* Exercise description *
Every line from the one with "Select the Active tab" to the final line of the records should be printed exactly as it is, with pictures left out.

═══

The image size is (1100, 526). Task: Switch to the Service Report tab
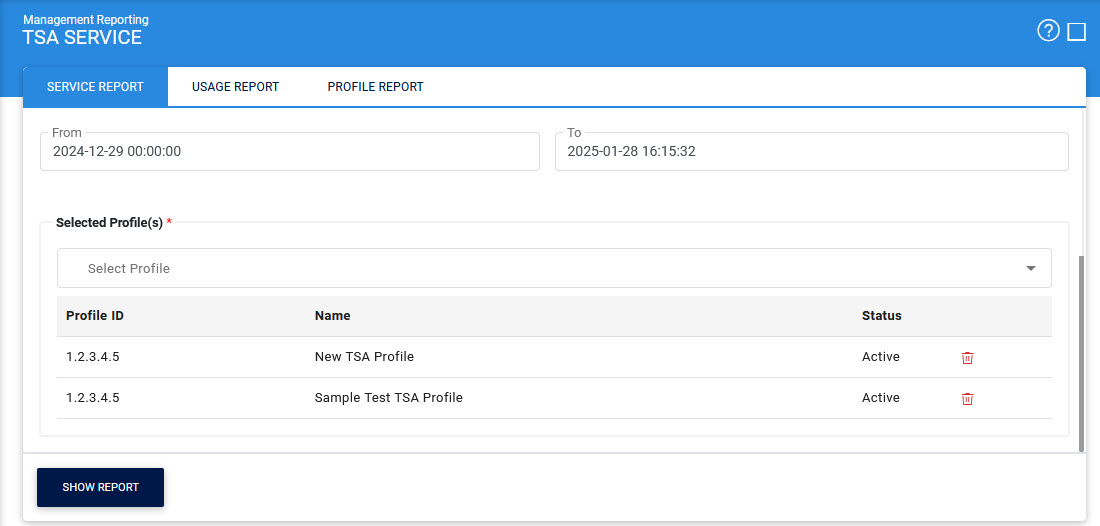pos(95,87)
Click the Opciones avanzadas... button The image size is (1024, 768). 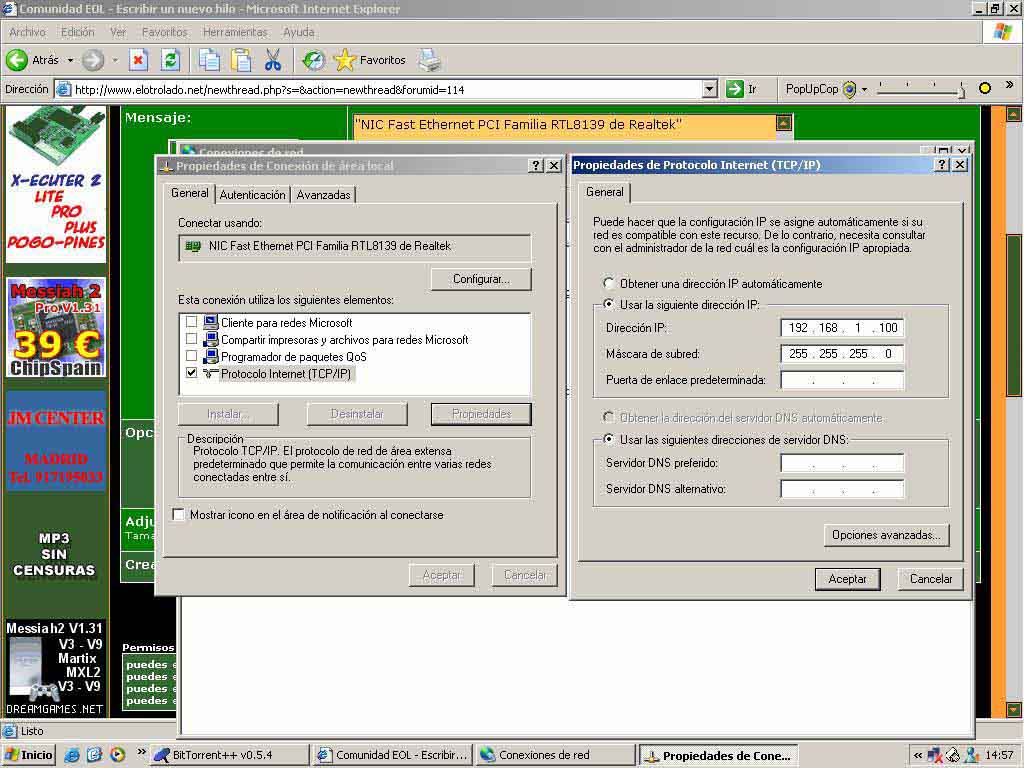pyautogui.click(x=886, y=535)
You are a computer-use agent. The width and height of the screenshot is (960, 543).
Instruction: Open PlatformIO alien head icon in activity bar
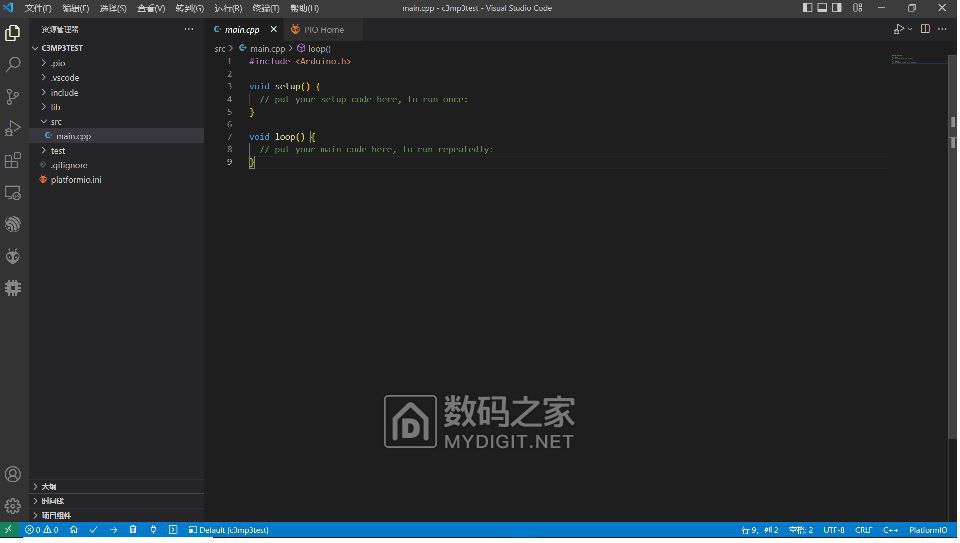coord(13,256)
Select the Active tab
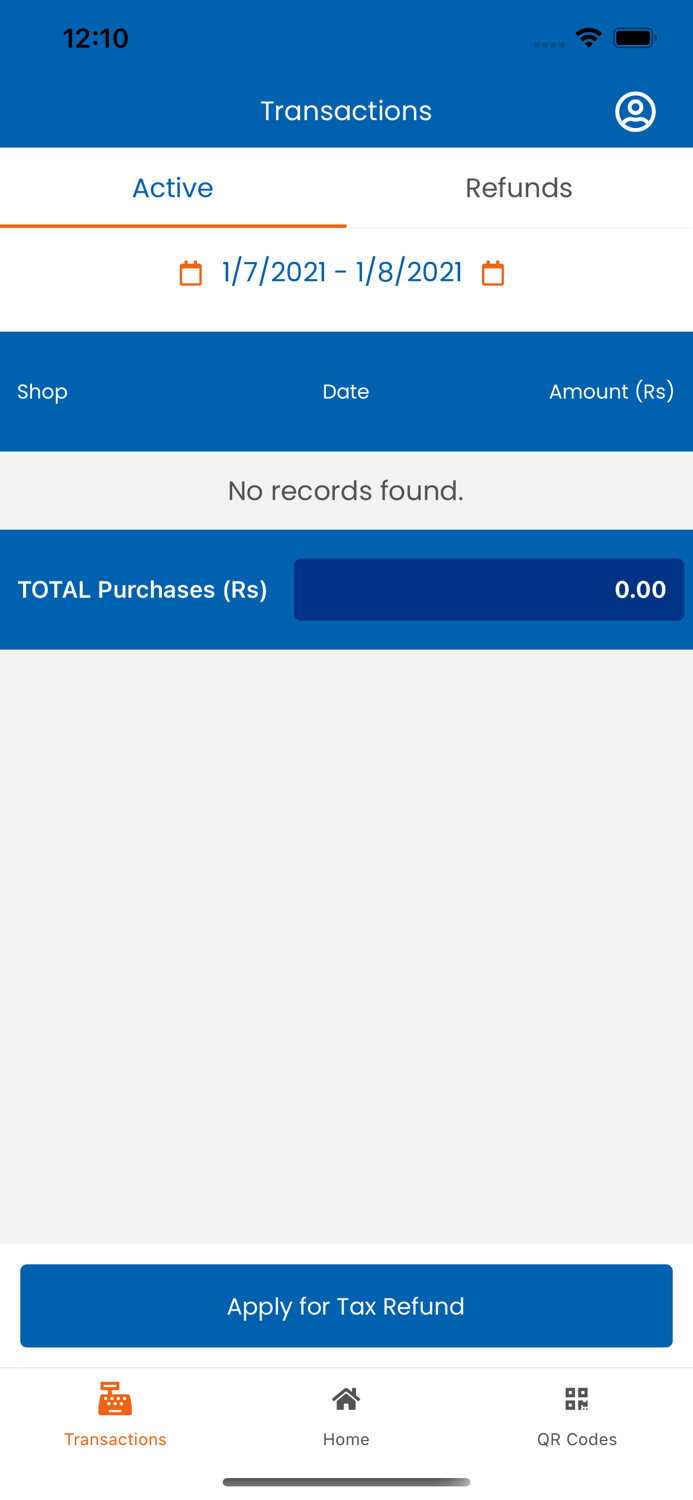693x1500 pixels. point(172,187)
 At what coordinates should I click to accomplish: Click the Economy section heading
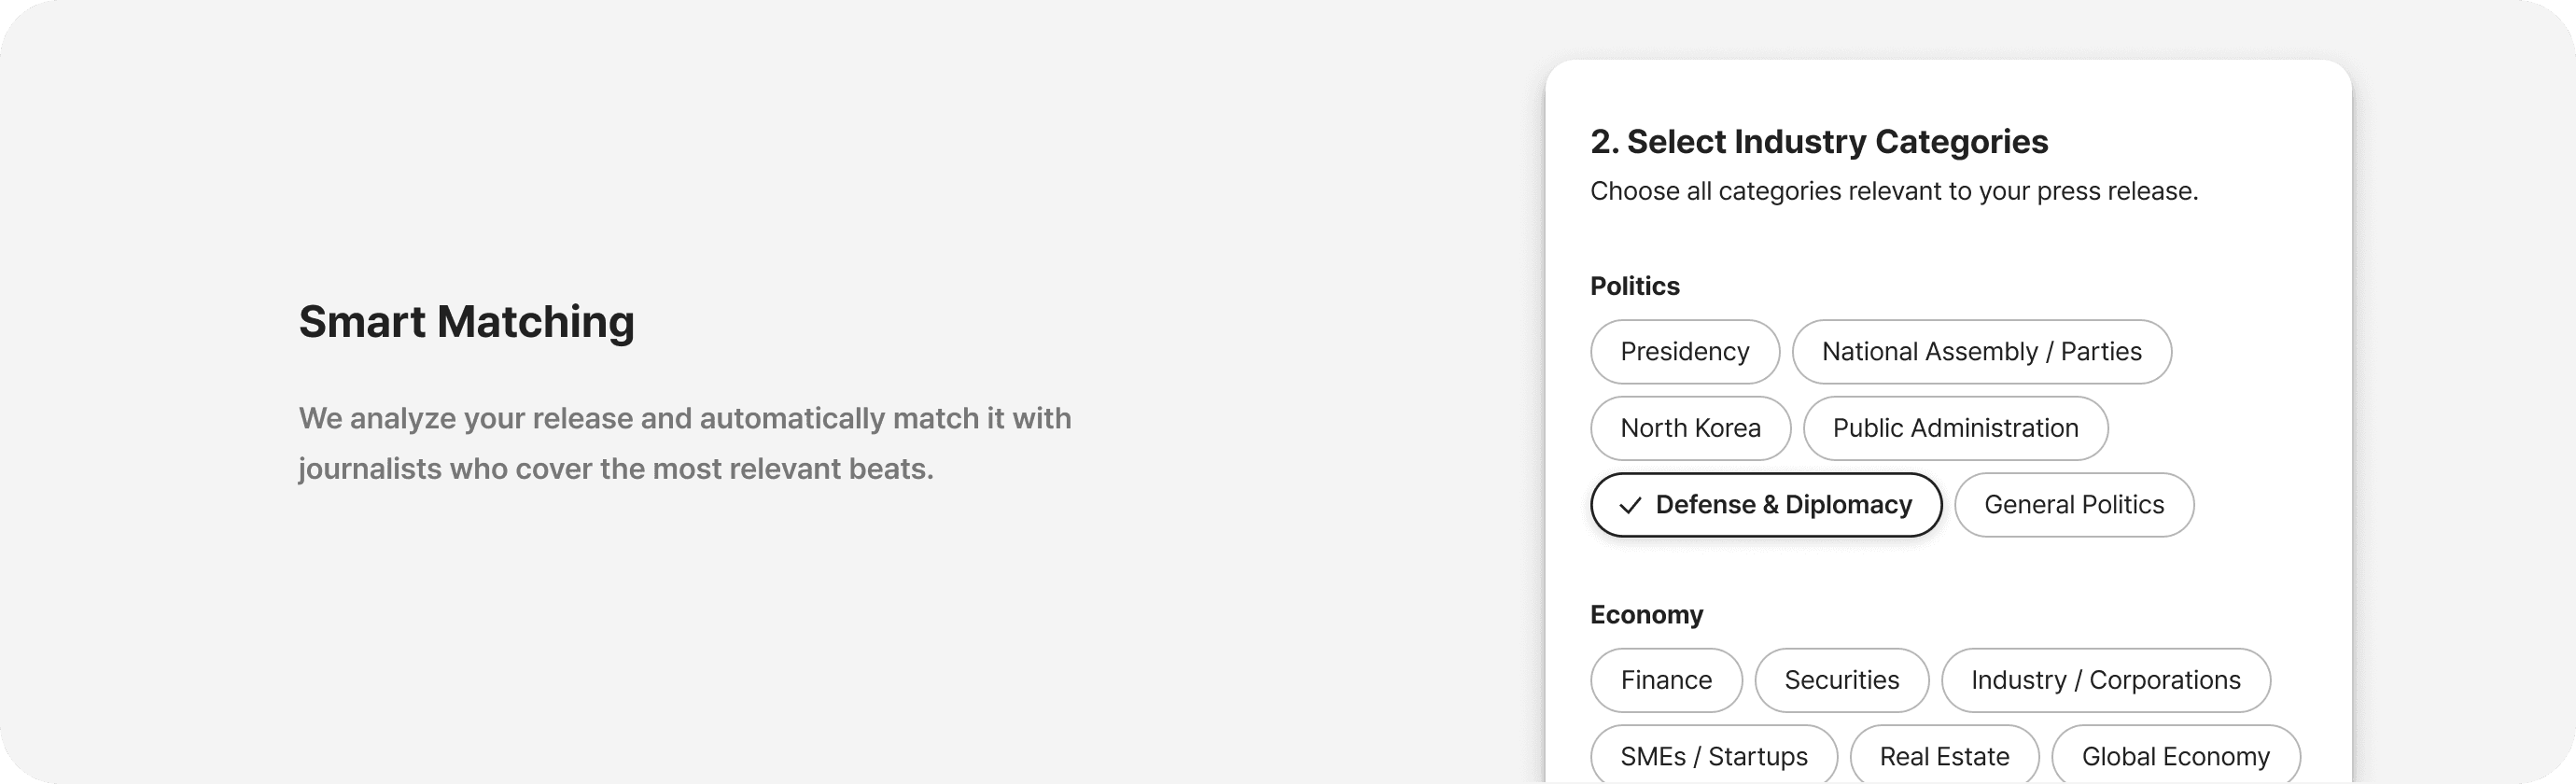(x=1646, y=615)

═══

* Exercise result *
Select the Active tab
693x1500 pixels. point(172,187)
 At what coordinates should I click to accomplish: Click the Economy section heading
(x=1646, y=615)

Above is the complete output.